Doing copy/paste you can simply make such mistake. So, look into the the class and its ancestors and check for that.

  1. You cannot have two fields with the same name.
  2. You cannot have two fields with the same serialized name.
  3. Types are irrelevant for these rules.

Add following lines at the bottom of proguard.config (if you are using proguard in project)

-keepclassmembers class * {
private <fields>;
}

Solution for Kotlin, as suggested @Adrian-Lee, you have to tweak some Null Checks

class SuperclassExclusionStrategy : ExclusionStrategy {


override fun shouldSkipClass(clazz: Class<*>?): Boolean {
return false
}


override fun shouldSkipField(f: FieldAttributes?): Boolean {
val fieldName = f?.name
val theClass = f?.declaringClass


return isFieldInSuperclass(theClass, fieldName)
}


private fun isFieldInSuperclass(subclass: Class<*>?, fieldName: String?): Boolean {
var superclass: Class<*>? = subclass?.superclass
var field: Field?


while (superclass != null) {
field = getField(superclass, fieldName)


if (field != null)
return true


superclass = superclass.superclass
}


return false
}


private fun getField(theClass: Class<*>, fieldName: String?): Field? {
return try {
theClass.getDeclaredField(fieldName)
} catch (e: Exception) {
null
}


}
}

I don't think you should make the members transient, this might lead to errors because members that you might need in the future might be hidden.

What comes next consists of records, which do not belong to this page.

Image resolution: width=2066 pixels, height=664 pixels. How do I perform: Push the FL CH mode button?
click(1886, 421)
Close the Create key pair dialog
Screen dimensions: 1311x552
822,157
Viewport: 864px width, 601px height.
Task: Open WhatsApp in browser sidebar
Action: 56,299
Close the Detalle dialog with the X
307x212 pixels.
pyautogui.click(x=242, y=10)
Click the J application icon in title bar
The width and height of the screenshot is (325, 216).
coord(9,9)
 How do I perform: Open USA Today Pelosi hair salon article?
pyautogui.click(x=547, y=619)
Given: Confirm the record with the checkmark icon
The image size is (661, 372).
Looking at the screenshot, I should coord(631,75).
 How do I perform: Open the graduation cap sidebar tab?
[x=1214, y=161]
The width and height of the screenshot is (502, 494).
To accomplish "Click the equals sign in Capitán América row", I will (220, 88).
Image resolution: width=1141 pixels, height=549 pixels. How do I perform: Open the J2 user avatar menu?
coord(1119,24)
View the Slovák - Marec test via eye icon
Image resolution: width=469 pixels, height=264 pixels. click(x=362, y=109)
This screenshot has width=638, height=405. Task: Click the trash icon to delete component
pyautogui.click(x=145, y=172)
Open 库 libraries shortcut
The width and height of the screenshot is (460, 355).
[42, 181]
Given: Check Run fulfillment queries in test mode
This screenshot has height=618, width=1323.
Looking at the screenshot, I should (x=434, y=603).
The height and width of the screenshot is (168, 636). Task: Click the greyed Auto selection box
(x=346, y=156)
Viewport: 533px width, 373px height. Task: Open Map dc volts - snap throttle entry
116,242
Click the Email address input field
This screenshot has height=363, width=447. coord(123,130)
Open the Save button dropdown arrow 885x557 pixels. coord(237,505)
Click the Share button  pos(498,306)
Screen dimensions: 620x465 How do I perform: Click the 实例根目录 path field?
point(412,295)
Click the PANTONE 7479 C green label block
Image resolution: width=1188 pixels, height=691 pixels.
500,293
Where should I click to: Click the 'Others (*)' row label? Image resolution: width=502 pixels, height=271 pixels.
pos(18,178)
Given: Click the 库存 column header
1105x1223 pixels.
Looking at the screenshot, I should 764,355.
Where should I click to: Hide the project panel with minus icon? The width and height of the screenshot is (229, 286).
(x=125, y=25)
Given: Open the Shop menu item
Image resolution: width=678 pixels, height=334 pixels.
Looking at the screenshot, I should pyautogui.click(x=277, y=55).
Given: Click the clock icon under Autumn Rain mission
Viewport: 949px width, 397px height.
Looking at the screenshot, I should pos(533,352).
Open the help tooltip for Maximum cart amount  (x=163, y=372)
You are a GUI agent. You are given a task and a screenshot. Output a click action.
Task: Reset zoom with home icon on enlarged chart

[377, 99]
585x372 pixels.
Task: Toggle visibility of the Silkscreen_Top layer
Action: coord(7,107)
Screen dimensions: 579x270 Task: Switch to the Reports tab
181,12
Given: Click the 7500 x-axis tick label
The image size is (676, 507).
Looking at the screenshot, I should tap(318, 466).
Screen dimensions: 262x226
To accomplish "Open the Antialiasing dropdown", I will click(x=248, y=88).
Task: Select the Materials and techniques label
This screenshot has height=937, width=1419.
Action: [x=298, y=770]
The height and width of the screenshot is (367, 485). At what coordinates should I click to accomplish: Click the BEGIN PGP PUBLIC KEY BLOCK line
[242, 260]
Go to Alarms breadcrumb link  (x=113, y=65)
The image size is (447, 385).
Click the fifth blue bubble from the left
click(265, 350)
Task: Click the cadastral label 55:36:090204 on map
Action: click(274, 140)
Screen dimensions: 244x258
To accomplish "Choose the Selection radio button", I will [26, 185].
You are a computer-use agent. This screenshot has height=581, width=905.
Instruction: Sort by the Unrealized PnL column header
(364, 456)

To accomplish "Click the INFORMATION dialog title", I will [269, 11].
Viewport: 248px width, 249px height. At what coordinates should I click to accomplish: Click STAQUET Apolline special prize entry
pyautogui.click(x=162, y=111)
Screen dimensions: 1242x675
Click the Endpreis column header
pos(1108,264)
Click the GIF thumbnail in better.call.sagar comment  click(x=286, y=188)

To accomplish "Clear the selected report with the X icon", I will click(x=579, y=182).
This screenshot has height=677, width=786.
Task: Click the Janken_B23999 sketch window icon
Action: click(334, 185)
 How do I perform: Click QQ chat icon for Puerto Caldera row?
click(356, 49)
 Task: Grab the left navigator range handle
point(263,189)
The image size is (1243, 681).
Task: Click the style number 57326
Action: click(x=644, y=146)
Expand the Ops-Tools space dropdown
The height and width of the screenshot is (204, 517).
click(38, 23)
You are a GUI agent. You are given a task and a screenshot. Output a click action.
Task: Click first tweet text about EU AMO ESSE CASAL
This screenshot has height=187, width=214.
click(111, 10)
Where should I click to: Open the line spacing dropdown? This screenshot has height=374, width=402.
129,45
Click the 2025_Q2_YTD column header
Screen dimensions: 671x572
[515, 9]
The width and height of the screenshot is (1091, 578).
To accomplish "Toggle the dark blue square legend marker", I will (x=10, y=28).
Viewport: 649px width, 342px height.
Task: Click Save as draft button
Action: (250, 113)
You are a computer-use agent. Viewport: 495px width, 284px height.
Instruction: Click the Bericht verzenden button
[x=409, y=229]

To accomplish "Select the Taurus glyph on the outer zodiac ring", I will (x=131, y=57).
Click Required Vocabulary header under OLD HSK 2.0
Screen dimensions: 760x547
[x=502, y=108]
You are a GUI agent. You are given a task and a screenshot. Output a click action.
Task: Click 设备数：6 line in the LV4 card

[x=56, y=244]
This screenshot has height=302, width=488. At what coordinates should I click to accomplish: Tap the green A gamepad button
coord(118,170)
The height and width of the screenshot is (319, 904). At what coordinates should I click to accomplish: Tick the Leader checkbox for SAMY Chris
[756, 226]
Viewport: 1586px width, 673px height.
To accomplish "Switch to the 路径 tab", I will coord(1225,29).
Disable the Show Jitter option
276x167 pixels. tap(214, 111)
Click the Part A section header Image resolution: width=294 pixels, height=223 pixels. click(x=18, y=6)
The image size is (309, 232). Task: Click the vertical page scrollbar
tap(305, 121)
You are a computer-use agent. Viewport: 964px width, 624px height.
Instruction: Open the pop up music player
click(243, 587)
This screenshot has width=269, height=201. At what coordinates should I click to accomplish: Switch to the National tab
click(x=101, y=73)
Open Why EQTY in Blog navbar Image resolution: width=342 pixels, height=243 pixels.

How I solved this problem is to use a custom naming strategy and append the full class name to the Json, the downside of this is that it would lead to larger Json and if you need it for something like a Rest Api it would be weird for clients to name the fields that way, but I only needed to serialize to write to disk on android.

So here is an implementation of a custom naming strategy in Kotlin

import com.google.gson.FieldNamingStrategy
import java.lang.reflect.Field


class GsonFieldNamingStrategy : FieldNamingStrategy {
override fun translateName(field: Field?): String? {
return "${field?.declaringClass?.canonicalName}.${field?.name}"
}
}

So for all fields, the full canonical name would be appended, this would make the child class have a different name from the parent class, but when deserializing, the child class value would be used.

I used GsonBuilder and ExclusionStrategy to avoid the redundant fields as below, it is simple and straight forward.

Gson json = new GsonBuilder()
.setExclusionStrategies(new ExclusionStrategy() {
@Override
public boolean shouldSkipField(FieldAttributes f) {
if(f.getName().equals("netAmountPcy")){
return true;
}
return false;
}


@Override
public boolean shouldSkipClass(Class<?> clazz) {
return false;
}
}).create();

For Kotlin-er:

val fieldsToExclude = listOf("fieldToExclude", "otherFieldToExclude")


GsonBuilder()
.setExclusionStrategies(object : ExclusionStrategy {
override fun shouldSkipField(f: FieldAttributes?) = f?.let { fieldsToExclude.contains(it.name) } ?: false
override fun shouldSkipClass(clazz: Class<*>?) = false
})
.create()

In kotlin adding the @Transient annotation for the variable on the parent class did the trick for me on a sealed class with open variables.